(Beginning of Task data)

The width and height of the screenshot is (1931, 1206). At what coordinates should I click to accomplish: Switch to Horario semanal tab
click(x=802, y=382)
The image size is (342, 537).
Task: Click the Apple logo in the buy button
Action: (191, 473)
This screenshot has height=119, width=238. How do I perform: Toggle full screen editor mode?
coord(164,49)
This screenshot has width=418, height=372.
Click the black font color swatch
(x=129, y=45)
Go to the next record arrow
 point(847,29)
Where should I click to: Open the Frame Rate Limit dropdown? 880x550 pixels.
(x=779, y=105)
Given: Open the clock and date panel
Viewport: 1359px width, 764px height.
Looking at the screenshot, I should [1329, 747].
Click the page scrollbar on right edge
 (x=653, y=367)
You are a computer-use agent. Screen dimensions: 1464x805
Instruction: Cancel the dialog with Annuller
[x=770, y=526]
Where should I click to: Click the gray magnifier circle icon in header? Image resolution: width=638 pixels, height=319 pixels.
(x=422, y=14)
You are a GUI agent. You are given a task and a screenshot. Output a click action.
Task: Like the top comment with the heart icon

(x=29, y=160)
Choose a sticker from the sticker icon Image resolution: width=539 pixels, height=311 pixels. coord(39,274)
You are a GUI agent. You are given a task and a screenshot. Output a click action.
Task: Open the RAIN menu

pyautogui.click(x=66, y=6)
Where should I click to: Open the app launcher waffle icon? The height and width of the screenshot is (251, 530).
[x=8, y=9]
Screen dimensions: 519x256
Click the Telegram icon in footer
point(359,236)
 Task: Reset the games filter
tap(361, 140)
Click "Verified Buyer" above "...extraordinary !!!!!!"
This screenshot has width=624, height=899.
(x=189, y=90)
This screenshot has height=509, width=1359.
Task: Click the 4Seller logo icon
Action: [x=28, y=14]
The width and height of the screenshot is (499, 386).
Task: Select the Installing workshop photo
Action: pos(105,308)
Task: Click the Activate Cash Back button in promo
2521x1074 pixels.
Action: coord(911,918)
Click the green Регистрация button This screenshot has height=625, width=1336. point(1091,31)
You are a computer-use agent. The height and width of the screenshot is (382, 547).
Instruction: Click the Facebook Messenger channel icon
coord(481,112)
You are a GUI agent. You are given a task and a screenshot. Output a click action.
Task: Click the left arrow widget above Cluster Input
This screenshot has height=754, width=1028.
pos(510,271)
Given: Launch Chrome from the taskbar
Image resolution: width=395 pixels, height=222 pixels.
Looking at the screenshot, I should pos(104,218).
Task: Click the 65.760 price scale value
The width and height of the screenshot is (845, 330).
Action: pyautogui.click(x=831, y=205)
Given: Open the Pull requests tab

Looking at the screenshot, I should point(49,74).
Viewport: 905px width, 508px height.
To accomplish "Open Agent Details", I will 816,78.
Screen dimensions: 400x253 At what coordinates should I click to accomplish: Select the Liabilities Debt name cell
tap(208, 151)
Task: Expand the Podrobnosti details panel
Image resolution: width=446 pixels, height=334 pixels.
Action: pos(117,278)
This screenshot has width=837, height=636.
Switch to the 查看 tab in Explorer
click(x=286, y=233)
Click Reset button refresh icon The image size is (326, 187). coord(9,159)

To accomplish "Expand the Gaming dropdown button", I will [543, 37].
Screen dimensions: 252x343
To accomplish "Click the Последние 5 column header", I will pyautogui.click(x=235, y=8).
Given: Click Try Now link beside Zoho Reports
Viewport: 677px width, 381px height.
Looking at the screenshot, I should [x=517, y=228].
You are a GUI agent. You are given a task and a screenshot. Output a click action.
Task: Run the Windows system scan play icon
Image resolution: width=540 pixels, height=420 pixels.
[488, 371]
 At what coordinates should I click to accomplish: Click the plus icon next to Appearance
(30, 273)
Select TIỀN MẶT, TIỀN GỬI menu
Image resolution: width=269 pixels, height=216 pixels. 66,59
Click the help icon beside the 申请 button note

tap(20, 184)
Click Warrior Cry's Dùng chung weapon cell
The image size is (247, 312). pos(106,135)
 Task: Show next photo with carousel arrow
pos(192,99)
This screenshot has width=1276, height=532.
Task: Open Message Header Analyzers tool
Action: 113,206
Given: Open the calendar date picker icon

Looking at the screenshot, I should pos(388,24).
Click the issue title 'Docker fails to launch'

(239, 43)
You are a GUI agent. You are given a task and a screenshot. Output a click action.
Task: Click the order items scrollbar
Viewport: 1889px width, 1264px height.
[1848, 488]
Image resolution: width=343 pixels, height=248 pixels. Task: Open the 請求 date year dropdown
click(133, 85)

(End of Task data)

Copy out all the entries shown above, character for character.

The width and height of the screenshot is (1931, 1206). At what coordinates should I click to accomplish: Switch to Horario semanal tab
click(x=802, y=382)
The image size is (342, 537).
Task: Click the Apple logo in the buy button
Action: (191, 473)
This screenshot has height=119, width=238. How do I perform: Toggle full screen editor mode?
coord(164,49)
This screenshot has width=418, height=372.
Click the black font color swatch
(x=129, y=45)
Go to the next record arrow
 point(847,29)
Where should I click to: Open the Frame Rate Limit dropdown? 880x550 pixels.
(x=779, y=105)
Given: Open the clock and date panel
Viewport: 1359px width, 764px height.
Looking at the screenshot, I should [1329, 747].
Click the page scrollbar on right edge
 (x=653, y=367)
You are a computer-use agent. Screen dimensions: 1464x805
Instruction: Cancel the dialog with Annuller
[x=770, y=526]
Where should I click to: Click the gray magnifier circle icon in header? Image resolution: width=638 pixels, height=319 pixels.
(x=422, y=14)
You are a GUI agent. You are given a task and a screenshot. Output a click action.
Task: Like the top comment with the heart icon

(x=29, y=160)
Choose a sticker from the sticker icon Image resolution: width=539 pixels, height=311 pixels. coord(39,274)
You are a GUI agent. You are given a task and a screenshot. Output a click action.
Task: Open the RAIN menu

pyautogui.click(x=66, y=6)
Where should I click to: Open the app launcher waffle icon? The height and width of the screenshot is (251, 530).
[x=8, y=9]
Screen dimensions: 519x256
Click the Telegram icon in footer
point(359,236)
 Task: Reset the games filter
tap(361, 140)
Click "Verified Buyer" above "...extraordinary !!!!!!"
This screenshot has width=624, height=899.
(x=189, y=90)
This screenshot has height=509, width=1359.
Task: Click the 4Seller logo icon
Action: [x=28, y=14]
The width and height of the screenshot is (499, 386).
Task: Select the Installing workshop photo
Action: pos(105,308)
Task: Click the Activate Cash Back button in promo
2521x1074 pixels.
Action: coord(911,918)
Click the green Регистрация button This screenshot has height=625, width=1336. point(1091,31)
You are a computer-use agent. The height and width of the screenshot is (382, 547).
Instruction: Click the Facebook Messenger channel icon
coord(481,112)
You are a GUI agent. You are given a task and a screenshot. Output a click action.
Task: Click the left arrow widget above Cluster Input
This screenshot has height=754, width=1028.
pos(510,271)
Given: Launch Chrome from the taskbar
Image resolution: width=395 pixels, height=222 pixels.
Looking at the screenshot, I should pos(104,218).
Task: Click the 65.760 price scale value
The width and height of the screenshot is (845, 330).
Action: pyautogui.click(x=831, y=205)
Given: Open the Pull requests tab

Looking at the screenshot, I should point(49,74).
Viewport: 905px width, 508px height.
To accomplish "Open Agent Details", I will 816,78.
Screen dimensions: 400x253 At what coordinates should I click to accomplish: Select the Liabilities Debt name cell
tap(208, 151)
Task: Expand the Podrobnosti details panel
Image resolution: width=446 pixels, height=334 pixels.
Action: pos(117,278)
This screenshot has width=837, height=636.
Switch to the 查看 tab in Explorer
click(x=286, y=233)
Click Reset button refresh icon The image size is (326, 187). coord(9,159)

To accomplish "Expand the Gaming dropdown button", I will [543, 37].
Screen dimensions: 252x343
To accomplish "Click the Последние 5 column header", I will pyautogui.click(x=235, y=8).
Given: Click Try Now link beside Zoho Reports
Viewport: 677px width, 381px height.
Looking at the screenshot, I should [x=517, y=228].
You are a GUI agent. You are given a task and a screenshot. Output a click action.
Task: Run the Windows system scan play icon
Image resolution: width=540 pixels, height=420 pixels.
[488, 371]
 At what coordinates should I click to accomplish: Click the plus icon next to Appearance
(30, 273)
Select TIỀN MẶT, TIỀN GỬI menu
Image resolution: width=269 pixels, height=216 pixels. 66,59
Click the help icon beside the 申请 button note

tap(20, 184)
Click Warrior Cry's Dùng chung weapon cell
The image size is (247, 312). pos(106,135)
 Task: Show next photo with carousel arrow
pos(192,99)
This screenshot has width=1276, height=532.
Task: Open Message Header Analyzers tool
Action: 113,206
Given: Open the calendar date picker icon

Looking at the screenshot, I should pos(388,24).
Click the issue title 'Docker fails to launch'

(239, 43)
You are a GUI agent. You are given a task and a screenshot. Output a click action.
Task: Click the order items scrollbar
Viewport: 1889px width, 1264px height.
[1848, 488]
Image resolution: width=343 pixels, height=248 pixels. Task: Open the 請求 date year dropdown
click(133, 85)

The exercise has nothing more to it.